Una nuova catastrofe?
Secondo recenti osservazioni astronomiche, il Pianeta Rosso potrebbe essere lo scenario di un catastrofico evento astronomico, nel momento in cui la cometa C/2013 A1 si troverà a passare vicinissima alla sua superficie. A rivelarlo sono i calcoli diffusi dal sito web dell’osservatorio russo Ison-NM, secondo i quali un eventuale impatto potrebbe creare un cratere del diametro di 500 chilometri. Secondo i modelli orbitali previsionali elaborati dagli astronomi, la cometa C/2013 A1 raggiungerà il massimo avvicinamento a Marte, il prossimo 19 ottobre 2014.
1 commento:
Un profano sarebbe meglio che rimanesse in silenzio in certi casi.
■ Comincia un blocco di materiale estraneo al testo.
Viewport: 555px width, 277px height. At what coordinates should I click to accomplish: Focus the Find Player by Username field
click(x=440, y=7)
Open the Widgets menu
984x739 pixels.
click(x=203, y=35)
Tuttavia può sempre osservare che gli esperti citano spesso, per gli eventi astronomici extraterrestri intervalli temporali di milioni di anni con una certa apoditticità che coloro che studiano le ere geologiche terrestri, basandosi su stratigrafie ponderate opinano con maggiore cautela. Come mai si può essere tanto sicuri per gli accadimenti geologici di un Pianeta?